# Work item:
Would you write out the entries that follow word for word, omitting any images?

....

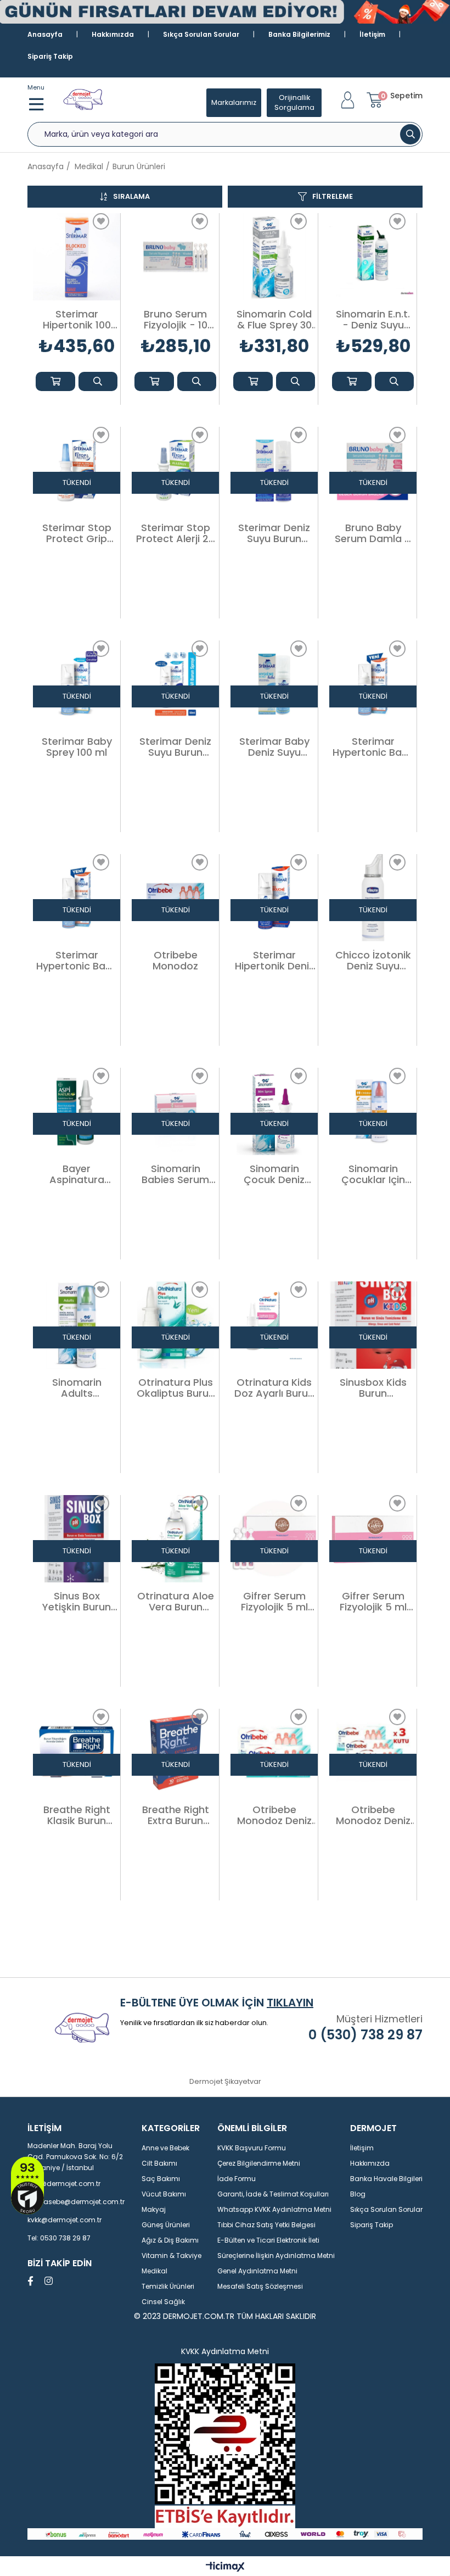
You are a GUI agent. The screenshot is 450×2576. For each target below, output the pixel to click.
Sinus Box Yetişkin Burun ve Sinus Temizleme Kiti (76, 1602)
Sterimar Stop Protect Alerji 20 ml (175, 533)
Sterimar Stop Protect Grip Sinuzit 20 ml (76, 533)
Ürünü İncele (98, 381)
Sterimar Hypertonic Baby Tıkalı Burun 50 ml (373, 747)
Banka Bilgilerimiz (299, 34)
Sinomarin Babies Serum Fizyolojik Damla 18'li (176, 1174)
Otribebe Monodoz (175, 961)
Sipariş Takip (50, 56)
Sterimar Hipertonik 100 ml (77, 320)
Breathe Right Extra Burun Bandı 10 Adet (175, 1815)
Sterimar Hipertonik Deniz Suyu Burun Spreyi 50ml (274, 961)
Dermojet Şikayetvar (225, 2081)
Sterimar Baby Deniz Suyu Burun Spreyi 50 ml (274, 747)
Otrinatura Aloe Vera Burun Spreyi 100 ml (175, 1602)
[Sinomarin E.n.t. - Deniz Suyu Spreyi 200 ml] (373, 256)
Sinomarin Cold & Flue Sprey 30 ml (274, 320)
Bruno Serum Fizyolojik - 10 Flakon (175, 320)
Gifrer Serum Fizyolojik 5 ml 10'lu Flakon (274, 1602)
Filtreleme (332, 196)
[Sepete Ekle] (55, 381)
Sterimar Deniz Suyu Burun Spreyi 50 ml (175, 747)
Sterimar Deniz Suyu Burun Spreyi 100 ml (274, 533)
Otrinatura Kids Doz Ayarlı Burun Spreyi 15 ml (274, 1388)
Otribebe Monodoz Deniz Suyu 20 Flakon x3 (373, 1815)
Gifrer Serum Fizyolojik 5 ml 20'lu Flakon (373, 1602)
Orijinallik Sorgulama (294, 102)
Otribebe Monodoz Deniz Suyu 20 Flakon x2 (274, 1815)
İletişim (372, 34)
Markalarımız (233, 102)
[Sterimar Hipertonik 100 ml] (76, 256)
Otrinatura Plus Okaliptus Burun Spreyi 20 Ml (176, 1388)
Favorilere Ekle (101, 221)
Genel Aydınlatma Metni (257, 2271)
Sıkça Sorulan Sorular (201, 34)
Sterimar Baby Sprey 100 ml (77, 747)
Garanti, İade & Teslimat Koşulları (273, 2194)
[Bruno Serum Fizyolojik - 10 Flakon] (175, 256)
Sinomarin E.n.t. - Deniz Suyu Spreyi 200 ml (373, 320)
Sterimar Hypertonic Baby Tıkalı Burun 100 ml (76, 961)
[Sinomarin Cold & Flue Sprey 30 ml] (274, 256)
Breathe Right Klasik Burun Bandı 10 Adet (76, 1815)
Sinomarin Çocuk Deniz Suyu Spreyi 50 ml (274, 1174)
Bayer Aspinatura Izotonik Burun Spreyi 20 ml (76, 1174)
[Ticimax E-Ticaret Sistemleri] (225, 2567)
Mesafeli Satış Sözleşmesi (260, 2286)
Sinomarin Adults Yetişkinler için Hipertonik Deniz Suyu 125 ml (76, 1388)
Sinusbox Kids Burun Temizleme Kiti (373, 1388)
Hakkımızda (113, 34)
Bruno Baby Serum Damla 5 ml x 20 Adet (373, 533)
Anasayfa (45, 34)
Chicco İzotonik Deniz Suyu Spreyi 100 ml (373, 961)
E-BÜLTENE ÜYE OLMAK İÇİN (216, 2002)
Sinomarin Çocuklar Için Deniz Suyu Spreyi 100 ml (373, 1174)
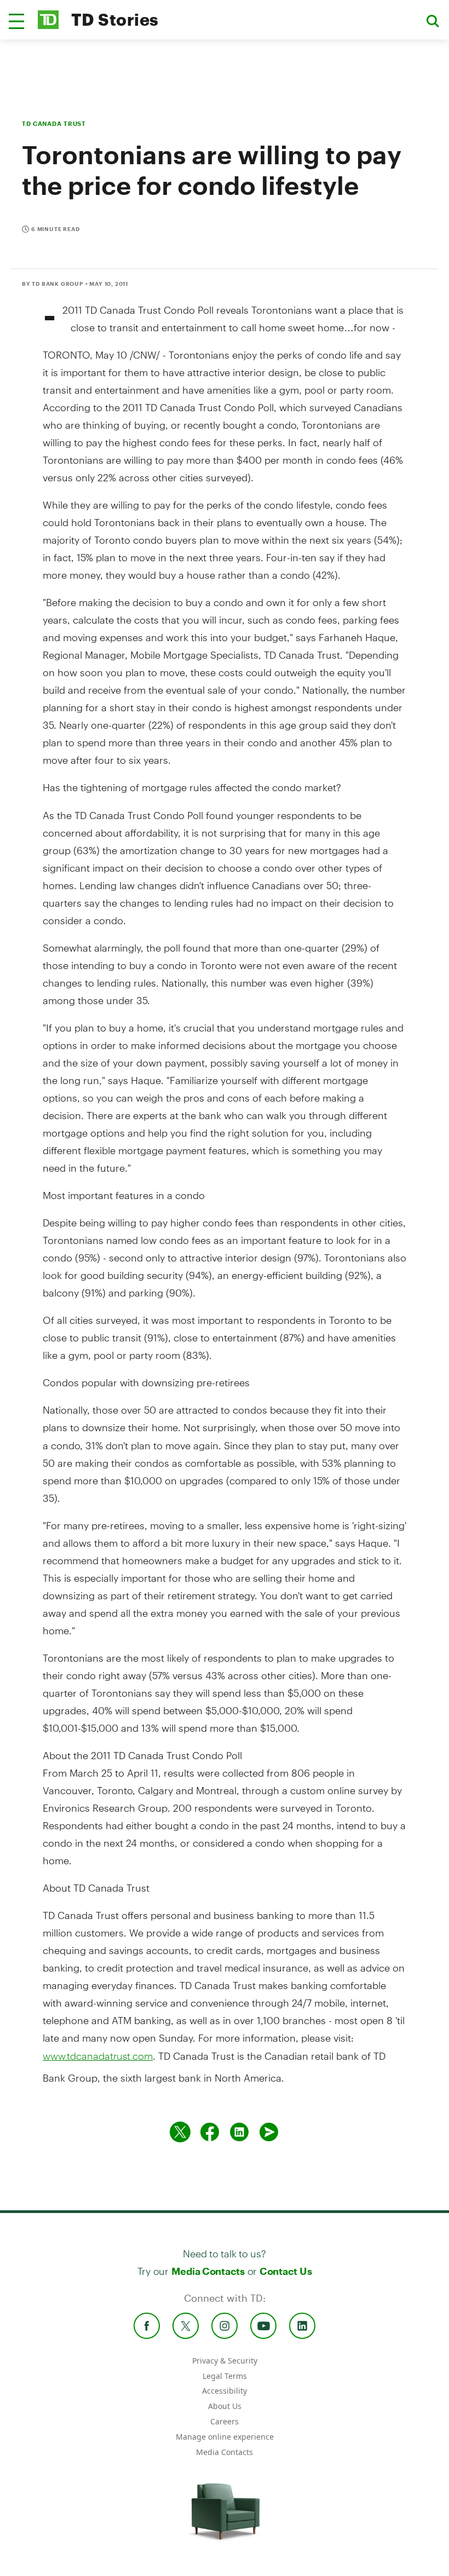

....

# Solution to this problem:
You are a GUI agent. The screenshot is 450×2576. For each target below, output the pixel to click.
Sinus Box Yetişkin Burun ve Sinus Temizleme Kiti (76, 1602)
Sterimar Stop Protect Alerji 20 ml (175, 533)
Sterimar Stop Protect Grip Sinuzit 20 ml (76, 533)
Ürünü İncele (98, 381)
Sterimar Hypertonic Baby Tıkalı Burun 50 ml (373, 747)
Banka Bilgilerimiz (299, 34)
Sinomarin Babies Serum Fizyolojik Damla 18'li (176, 1174)
Otribebe Monodoz (175, 961)
Sipariş Takip (50, 56)
Sterimar Hipertonik 100 ml (77, 320)
Breathe Right Extra Burun Bandı 10 Adet (175, 1815)
Sterimar Hipertonik Deniz Suyu Burun Spreyi 50ml (274, 961)
Dermojet Şikayetvar (225, 2081)
Sterimar Baby Deniz Suyu Burun Spreyi 50 ml (274, 747)
Otrinatura Aloe Vera Burun Spreyi 100 ml (175, 1602)
[Sinomarin E.n.t. - Deniz Suyu Spreyi 200 ml] (373, 256)
Sinomarin Cold & Flue Sprey 30 ml (274, 320)
Bruno Serum Fizyolojik - 10 Flakon (175, 320)
Gifrer Serum Fizyolojik 5 ml 10'lu Flakon (274, 1602)
Filtreleme (332, 196)
[Sepete Ekle] (55, 381)
Sterimar Deniz Suyu Burun Spreyi 50 ml (175, 747)
Sterimar Deniz Suyu Burun Spreyi 100 ml (274, 533)
Otrinatura Kids Doz Ayarlı Burun Spreyi 15 ml (274, 1388)
Otribebe Monodoz Deniz Suyu 20 Flakon x3 (373, 1815)
Gifrer Serum Fizyolojik 5 ml 20'lu Flakon (373, 1602)
Orijinallik Sorgulama (294, 102)
Otribebe Monodoz Deniz Suyu 20 Flakon x2 (274, 1815)
İletişim (372, 34)
Markalarımız (233, 102)
[Sterimar Hipertonik 100 ml] (76, 256)
Otrinatura Plus Okaliptus Burun Spreyi 20 Ml (176, 1388)
Favorilere Ekle (101, 221)
Genel Aydınlatma Metni (257, 2271)
Sıkça Sorulan Sorular (201, 34)
Sterimar Baby Sprey 100 ml (77, 747)
Garanti, İade & Teslimat Koşulları (273, 2194)
[Bruno Serum Fizyolojik - 10 Flakon] (175, 256)
Sinomarin E.n.t. - Deniz Suyu Spreyi 200 ml (373, 320)
Sterimar Hypertonic Baby Tıkalı Burun 100 ml (76, 961)
[Sinomarin Cold & Flue Sprey 30 ml] (274, 256)
Breathe Right Klasik Burun Bandı 10 Adet (76, 1815)
Sinomarin Çocuk Deniz Suyu Spreyi 50 ml (274, 1174)
Bayer Aspinatura Izotonik Burun Spreyi 20 ml (76, 1174)
[Ticimax E-Ticaret Sistemleri] (225, 2567)
Mesafeli Satış Sözleşmesi (260, 2286)
Sinomarin Adults Yetişkinler için Hipertonik Deniz Suyu 125 ml (76, 1388)
Sinusbox Kids Burun Temizleme Kiti (373, 1388)
Hakkımızda (113, 34)
Bruno Baby Serum Damla 5 ml x 20 Adet (373, 533)
Anasayfa (45, 34)
Chicco İzotonik Deniz Suyu Spreyi 100 ml (373, 961)
E-BÜLTENE ÜYE OLMAK İÇİN (216, 2002)
Sinomarin Çocuklar Için Deniz Suyu Spreyi 100 ml (373, 1174)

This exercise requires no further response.